Importance of federal judiciary: It has two dimensions: - Firstly: In a Federal form of govt-there is need of such power which can adjudicate the di9sputes arising between the Federation and unit. Secondary:  American constitutional system follows the principle of separation of power. So if any conflict arises out, between the govt and the executive, it will come within the area of federal judiciary. American judiciary is divided into parts:- (1) Federal Judiciary (2) State Judiciary.
Federal Judiciary:
(1)    District Court: District court is the lowest of Federal judiciary. In every state of the federation, there must be at least one dis-court they are 90 in member (Big state divided into provinces) these court have original jurisdiction. They have no right to hear any appeal. These courts have both civil & criminal jurisdiction. The member of the judge’s increase in this court with the excessive workload.
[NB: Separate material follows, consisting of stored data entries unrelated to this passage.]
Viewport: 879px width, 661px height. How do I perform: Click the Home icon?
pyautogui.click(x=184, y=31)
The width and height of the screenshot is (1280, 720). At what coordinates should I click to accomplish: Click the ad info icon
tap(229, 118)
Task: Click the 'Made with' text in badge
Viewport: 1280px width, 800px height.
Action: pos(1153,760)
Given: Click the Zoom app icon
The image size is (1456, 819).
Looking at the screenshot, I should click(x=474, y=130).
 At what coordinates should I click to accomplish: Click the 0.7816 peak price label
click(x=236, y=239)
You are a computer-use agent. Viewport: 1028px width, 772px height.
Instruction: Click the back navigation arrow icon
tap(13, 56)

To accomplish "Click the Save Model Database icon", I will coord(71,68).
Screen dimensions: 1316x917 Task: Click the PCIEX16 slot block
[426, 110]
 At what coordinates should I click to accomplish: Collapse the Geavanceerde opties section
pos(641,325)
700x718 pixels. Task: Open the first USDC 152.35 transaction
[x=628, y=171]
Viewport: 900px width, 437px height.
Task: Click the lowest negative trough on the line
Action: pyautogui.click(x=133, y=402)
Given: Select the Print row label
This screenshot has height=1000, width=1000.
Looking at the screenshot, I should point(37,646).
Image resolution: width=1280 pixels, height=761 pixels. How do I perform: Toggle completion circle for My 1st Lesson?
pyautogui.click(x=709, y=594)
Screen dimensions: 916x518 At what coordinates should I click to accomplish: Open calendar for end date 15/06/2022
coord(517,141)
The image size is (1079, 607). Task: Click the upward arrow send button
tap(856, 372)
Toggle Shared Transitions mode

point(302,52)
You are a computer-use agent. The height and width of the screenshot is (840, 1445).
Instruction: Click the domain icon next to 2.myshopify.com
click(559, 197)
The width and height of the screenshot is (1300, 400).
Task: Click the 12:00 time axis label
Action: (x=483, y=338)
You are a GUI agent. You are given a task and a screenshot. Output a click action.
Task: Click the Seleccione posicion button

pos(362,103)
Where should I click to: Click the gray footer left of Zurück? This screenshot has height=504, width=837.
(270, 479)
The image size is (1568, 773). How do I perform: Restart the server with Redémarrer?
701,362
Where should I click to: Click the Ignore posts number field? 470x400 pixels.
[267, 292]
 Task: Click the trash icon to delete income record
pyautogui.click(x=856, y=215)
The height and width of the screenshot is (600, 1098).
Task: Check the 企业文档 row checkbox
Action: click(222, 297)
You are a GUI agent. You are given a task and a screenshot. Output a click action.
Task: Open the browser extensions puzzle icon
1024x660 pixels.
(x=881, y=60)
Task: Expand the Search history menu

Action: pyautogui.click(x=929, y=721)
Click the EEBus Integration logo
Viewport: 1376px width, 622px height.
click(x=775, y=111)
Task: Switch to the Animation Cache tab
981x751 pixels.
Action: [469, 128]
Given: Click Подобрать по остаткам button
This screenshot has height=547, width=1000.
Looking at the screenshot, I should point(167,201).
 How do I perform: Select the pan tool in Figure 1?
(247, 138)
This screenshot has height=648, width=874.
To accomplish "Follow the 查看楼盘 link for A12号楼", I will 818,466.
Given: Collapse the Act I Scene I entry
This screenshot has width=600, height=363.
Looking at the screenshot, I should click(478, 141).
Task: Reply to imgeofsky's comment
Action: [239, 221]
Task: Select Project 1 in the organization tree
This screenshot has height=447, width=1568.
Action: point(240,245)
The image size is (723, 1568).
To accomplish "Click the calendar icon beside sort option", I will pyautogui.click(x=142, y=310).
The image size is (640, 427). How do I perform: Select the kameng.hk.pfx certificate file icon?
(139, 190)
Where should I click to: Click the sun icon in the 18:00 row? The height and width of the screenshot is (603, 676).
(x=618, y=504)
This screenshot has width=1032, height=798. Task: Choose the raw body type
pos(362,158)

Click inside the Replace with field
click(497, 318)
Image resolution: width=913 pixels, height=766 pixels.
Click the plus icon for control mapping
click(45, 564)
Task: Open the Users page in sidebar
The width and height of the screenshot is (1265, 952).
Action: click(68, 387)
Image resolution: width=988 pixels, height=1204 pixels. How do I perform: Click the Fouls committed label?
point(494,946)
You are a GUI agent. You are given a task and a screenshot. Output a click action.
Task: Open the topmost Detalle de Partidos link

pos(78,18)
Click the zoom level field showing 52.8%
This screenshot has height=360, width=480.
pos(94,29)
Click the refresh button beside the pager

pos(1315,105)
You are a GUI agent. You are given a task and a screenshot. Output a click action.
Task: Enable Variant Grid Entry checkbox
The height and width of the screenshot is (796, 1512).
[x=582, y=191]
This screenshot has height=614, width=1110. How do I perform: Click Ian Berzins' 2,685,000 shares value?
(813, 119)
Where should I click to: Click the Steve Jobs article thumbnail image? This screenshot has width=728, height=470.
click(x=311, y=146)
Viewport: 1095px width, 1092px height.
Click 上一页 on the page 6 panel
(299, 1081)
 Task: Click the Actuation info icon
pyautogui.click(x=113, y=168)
(2)    The circuit Court of appeal: this court has been established above the district court, which is below the Supreme Court. The entire area of USA has been decided into 10 circuits and each circuit, a revisional circuit court has been established. It is judges will have to four different areas and this is reasons for that they are called circuit courts. This court has no original jurisdiction. They have only right to hear appeal. The President on the advice of the senate appoints the judges of district court & circuit court.
(3)    Supreme court :  ON the apex of the entire judicial system of United state of America id=s its supreme court. This court can be said to be the most respectable and established one in whole of the world. Originally this court was established in the well street of New York City.
(4)    Organization of Supreme Court: The number of its judge’s chance from time to time by congress, presently there is a chief justice & 8 other justices.
·         Appointment: the president on the recommended of the senate appoints judges.
·         Qualification:  Normally famed Lawyers, Legal advisors, Law teachers occupy this post. It is desirable from them to be a politician as well as good citizen.
·         Term: Till their lifetime.
·         Impeachment: Judges can be removed from there office on the basis of impeachment. Two third majorities both from the house of representative and senate are required.
·         Session: Session begins from first Monday of October to till June to the next year.
Jurisdiction: 
·         Matter related to Ambassadors/high- commissions,
·         Matter related to constitutional laws & treaties,
·         Matter related to where USA us a party and the other state is another party.
·         Maritime cases,
·         Dispute arising between citizen of deferent state,

Supreme Court has four kinds of jurisdiction: -a) Original jurisdiction, b) Appellate jurisdiction c) Judicial Review d) Custodian and guardian of the constitution.

Power of judicial review:  the right to interpret the constitution can be said , to be the most important right of supreme court. Supreme court decides the the constitutional of state  & federal laws upon two issues 1) Whether the legislature has to right to make disputed law 2) The law has been framed on the basis of due process of law or not. Supreme court cans writs.
State Judiciary: Justice of peace: In the states, there are some courts having minimum jurisdiction =. They are called justices of peace or municipal magistrates. Judges are elected by local vote for two years. In same state, they are appointed by the governor, They have right to impose a fine up to 100 dollar.
Intermediate or county court:  Over and above the court of justices of peace, different kinds of courts, normally there is one judge, who is elected by the public.
Appellate court: these courts have been established over county courts, they are mainly vested with appellate jurisdiction. These court consist 3 or more Judges.
Supreme court of the state: Each & every state has it’s own Supreme Court. It consists of a chief justice and 5-7 other judges. The courts have the jurisdiction relating to appeal. These courts hear appeal from subordinate courts in this -where question of law is involve also hear the cases in which state is a party. Against the decisions of these courts, there is a provision of appeal to the Federal Supreme court.